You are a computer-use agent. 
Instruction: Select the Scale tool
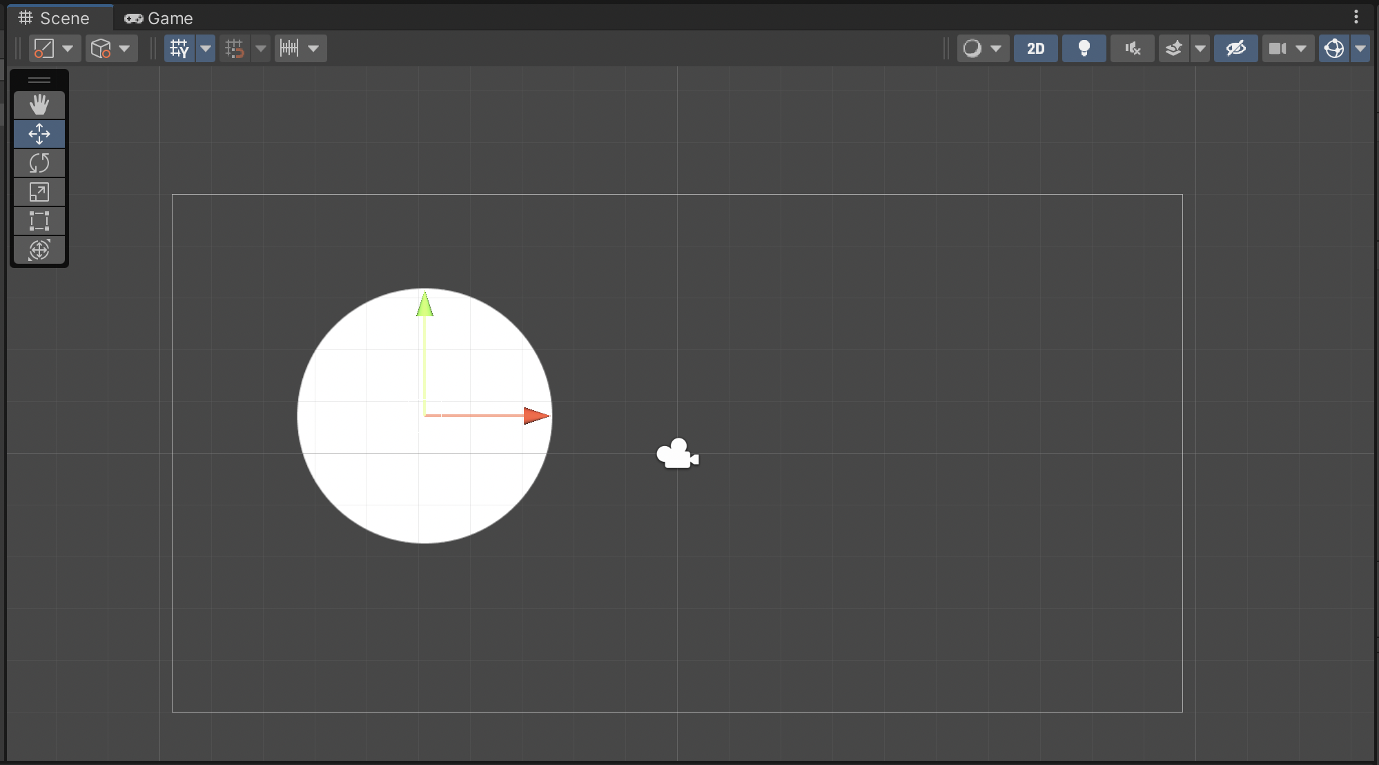pyautogui.click(x=39, y=192)
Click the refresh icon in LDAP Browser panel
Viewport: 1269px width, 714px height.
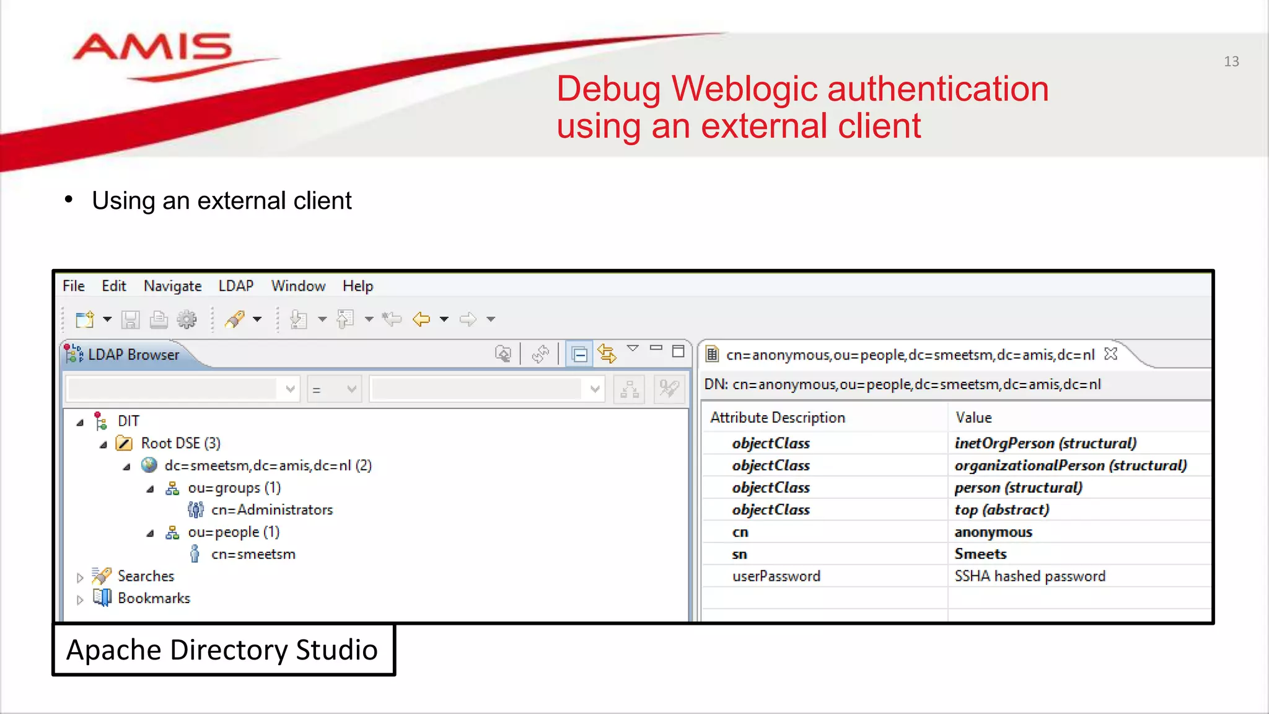click(540, 354)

■ ■ ■ ■

▶ [Directions] The copy you produce must match the entries above exactly, except that it has no pictures.

▶ [Answer]
You are a computer-use agent. 
Instruction: Select the Scale tool
pyautogui.click(x=39, y=192)
Click the refresh icon in LDAP Browser panel
Viewport: 1269px width, 714px height.
click(540, 354)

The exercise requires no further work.